I’m not thinking of specifically artists. Art helps you meet the kind of people that have sunk into the building of their own parallel world. You could say we’re living in these capsules of like-minded people, and these capsules don’t overlap all that often. My friends – my circle of friends and family – are like a bubble; I live in this bubble, and all of these other, surrounding bubbles don’t cross. But every so often, when I’m faced with the opportunity to travel somewhere with an art project of mine, I have a chance to meet up with another bubble. It’s like if a fish living in an aquarium had the ability to understand that there is something beyond the aquarium, and you can experience it for a short while and then return. With these interesting people, it’s like you look into their bubble, have a look around, and then return; but that is your new thread.
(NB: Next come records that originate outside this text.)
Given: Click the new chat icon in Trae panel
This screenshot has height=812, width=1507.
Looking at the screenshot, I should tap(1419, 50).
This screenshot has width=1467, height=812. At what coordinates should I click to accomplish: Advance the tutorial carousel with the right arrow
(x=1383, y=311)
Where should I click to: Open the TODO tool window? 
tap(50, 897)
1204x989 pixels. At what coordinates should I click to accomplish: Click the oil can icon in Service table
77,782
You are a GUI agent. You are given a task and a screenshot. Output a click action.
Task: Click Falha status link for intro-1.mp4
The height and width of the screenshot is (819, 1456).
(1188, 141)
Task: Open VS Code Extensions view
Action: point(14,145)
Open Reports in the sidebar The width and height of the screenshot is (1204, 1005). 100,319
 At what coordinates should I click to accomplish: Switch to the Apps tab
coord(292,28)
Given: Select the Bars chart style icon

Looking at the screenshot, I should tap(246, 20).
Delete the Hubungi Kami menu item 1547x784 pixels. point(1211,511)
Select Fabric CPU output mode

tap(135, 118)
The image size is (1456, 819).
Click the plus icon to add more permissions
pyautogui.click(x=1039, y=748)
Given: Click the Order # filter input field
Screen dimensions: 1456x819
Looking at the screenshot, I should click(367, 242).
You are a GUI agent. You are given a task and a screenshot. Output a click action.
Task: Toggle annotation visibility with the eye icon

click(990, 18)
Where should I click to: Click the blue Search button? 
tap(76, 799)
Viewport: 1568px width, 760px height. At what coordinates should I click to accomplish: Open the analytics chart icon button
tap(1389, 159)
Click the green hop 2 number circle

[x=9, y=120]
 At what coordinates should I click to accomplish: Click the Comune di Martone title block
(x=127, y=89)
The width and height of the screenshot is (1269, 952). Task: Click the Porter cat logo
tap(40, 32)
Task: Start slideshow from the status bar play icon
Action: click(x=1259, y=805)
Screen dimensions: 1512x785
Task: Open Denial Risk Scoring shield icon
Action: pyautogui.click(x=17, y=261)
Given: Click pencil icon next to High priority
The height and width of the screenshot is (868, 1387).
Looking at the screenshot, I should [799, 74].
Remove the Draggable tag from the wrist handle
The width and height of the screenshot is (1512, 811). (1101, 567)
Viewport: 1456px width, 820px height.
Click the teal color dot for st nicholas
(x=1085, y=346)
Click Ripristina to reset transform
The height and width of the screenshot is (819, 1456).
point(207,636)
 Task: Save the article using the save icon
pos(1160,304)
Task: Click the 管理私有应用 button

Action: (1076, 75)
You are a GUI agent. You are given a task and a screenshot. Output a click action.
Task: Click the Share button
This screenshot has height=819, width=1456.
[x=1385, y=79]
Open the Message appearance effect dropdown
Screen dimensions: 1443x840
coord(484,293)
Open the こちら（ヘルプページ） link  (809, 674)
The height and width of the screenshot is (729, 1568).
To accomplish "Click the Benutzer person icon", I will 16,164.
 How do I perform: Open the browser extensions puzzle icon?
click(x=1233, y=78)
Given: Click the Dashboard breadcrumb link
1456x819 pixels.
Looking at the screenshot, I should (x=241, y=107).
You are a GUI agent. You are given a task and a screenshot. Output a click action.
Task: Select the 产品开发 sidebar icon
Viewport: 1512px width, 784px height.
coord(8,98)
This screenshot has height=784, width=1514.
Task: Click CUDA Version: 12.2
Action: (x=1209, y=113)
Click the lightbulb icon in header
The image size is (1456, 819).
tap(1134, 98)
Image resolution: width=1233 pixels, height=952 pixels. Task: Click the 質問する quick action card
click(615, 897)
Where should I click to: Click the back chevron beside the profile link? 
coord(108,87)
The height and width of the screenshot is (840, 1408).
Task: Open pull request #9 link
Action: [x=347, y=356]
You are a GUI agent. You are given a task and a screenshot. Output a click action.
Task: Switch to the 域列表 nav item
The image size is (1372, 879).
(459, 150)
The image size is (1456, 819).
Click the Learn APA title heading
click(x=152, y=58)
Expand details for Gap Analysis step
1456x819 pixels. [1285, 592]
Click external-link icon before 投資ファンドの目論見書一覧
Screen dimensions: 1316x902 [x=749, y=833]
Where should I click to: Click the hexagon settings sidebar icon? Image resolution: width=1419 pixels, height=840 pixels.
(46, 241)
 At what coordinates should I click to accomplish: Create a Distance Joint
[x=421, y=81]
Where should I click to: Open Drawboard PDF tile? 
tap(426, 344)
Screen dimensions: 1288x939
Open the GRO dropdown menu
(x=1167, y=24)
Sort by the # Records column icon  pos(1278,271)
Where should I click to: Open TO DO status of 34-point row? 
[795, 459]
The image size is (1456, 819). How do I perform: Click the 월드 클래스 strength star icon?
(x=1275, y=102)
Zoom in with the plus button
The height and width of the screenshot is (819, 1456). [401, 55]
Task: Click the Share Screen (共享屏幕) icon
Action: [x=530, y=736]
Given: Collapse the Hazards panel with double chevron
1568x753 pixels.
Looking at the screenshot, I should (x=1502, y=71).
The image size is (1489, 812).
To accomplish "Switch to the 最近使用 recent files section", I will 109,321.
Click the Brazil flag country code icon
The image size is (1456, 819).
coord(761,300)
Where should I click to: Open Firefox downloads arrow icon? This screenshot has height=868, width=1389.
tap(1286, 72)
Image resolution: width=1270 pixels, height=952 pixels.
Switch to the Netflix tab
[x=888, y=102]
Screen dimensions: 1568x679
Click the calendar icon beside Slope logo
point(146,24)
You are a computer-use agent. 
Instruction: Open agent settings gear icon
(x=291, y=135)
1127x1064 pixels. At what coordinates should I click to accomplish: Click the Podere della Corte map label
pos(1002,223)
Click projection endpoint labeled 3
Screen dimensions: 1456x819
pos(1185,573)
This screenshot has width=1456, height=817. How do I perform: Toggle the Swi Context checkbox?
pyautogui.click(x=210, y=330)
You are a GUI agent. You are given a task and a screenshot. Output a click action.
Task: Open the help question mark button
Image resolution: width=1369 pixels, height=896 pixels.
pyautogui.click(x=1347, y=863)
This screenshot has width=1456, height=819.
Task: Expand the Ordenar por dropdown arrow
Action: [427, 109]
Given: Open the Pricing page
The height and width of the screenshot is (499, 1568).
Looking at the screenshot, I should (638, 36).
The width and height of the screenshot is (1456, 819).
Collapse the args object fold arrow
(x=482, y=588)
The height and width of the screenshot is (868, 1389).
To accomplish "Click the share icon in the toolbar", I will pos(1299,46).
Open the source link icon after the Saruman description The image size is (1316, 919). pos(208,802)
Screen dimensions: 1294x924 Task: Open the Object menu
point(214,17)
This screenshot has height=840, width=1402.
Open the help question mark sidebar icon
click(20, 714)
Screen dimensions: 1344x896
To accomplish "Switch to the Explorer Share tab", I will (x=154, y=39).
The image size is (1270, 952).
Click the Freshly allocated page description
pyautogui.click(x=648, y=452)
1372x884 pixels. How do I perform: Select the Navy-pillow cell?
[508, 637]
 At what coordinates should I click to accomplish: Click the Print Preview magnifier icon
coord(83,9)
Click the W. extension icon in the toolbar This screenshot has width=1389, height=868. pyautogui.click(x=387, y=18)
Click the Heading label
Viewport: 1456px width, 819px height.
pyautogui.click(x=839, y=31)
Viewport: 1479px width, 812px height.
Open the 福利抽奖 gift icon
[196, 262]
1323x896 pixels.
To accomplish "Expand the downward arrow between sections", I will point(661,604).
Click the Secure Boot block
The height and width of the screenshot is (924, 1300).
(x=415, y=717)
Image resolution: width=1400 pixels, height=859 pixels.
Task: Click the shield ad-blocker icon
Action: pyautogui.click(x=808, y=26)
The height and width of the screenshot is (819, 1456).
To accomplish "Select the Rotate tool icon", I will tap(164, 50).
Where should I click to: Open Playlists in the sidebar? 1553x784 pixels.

Yes, the main thing is to meet people, not artists specifically, maybe even people who have no connection to art, but who have built their own small world in which they sail around. I, as an artist, sail around with my own strange things; I build my own little world, and it’s important to me to create a work of art that is not static but which can link me to something else. I sail around and meet people who are also sailing around. For example, Friedrich Krinzinger, the director of the archeology institute with whom I spent a week in the mountains… This may still be a fresh impression, but to spend a week with a person who has spent his whole conscious life doing Greek archeology digs, whose whole life is Greek and Roman culture, and who sees our life, events, and environment through the prism of what happened back then in Greece... Everything that’s going on right now, he translates back to Greece and Rome. For instance, he saw my wheel of fortune and how it predicts the future, and, of course, he immediately saw the Oracle of Delphi in it; because to him, that’s more alive than anything else. It’s a completely different world that really doesn’t exist for me. But to spend time with a person who, if he can’t find the right words, chooses to switch over to Latin because that’s easier for him… That was a great opportunity for me.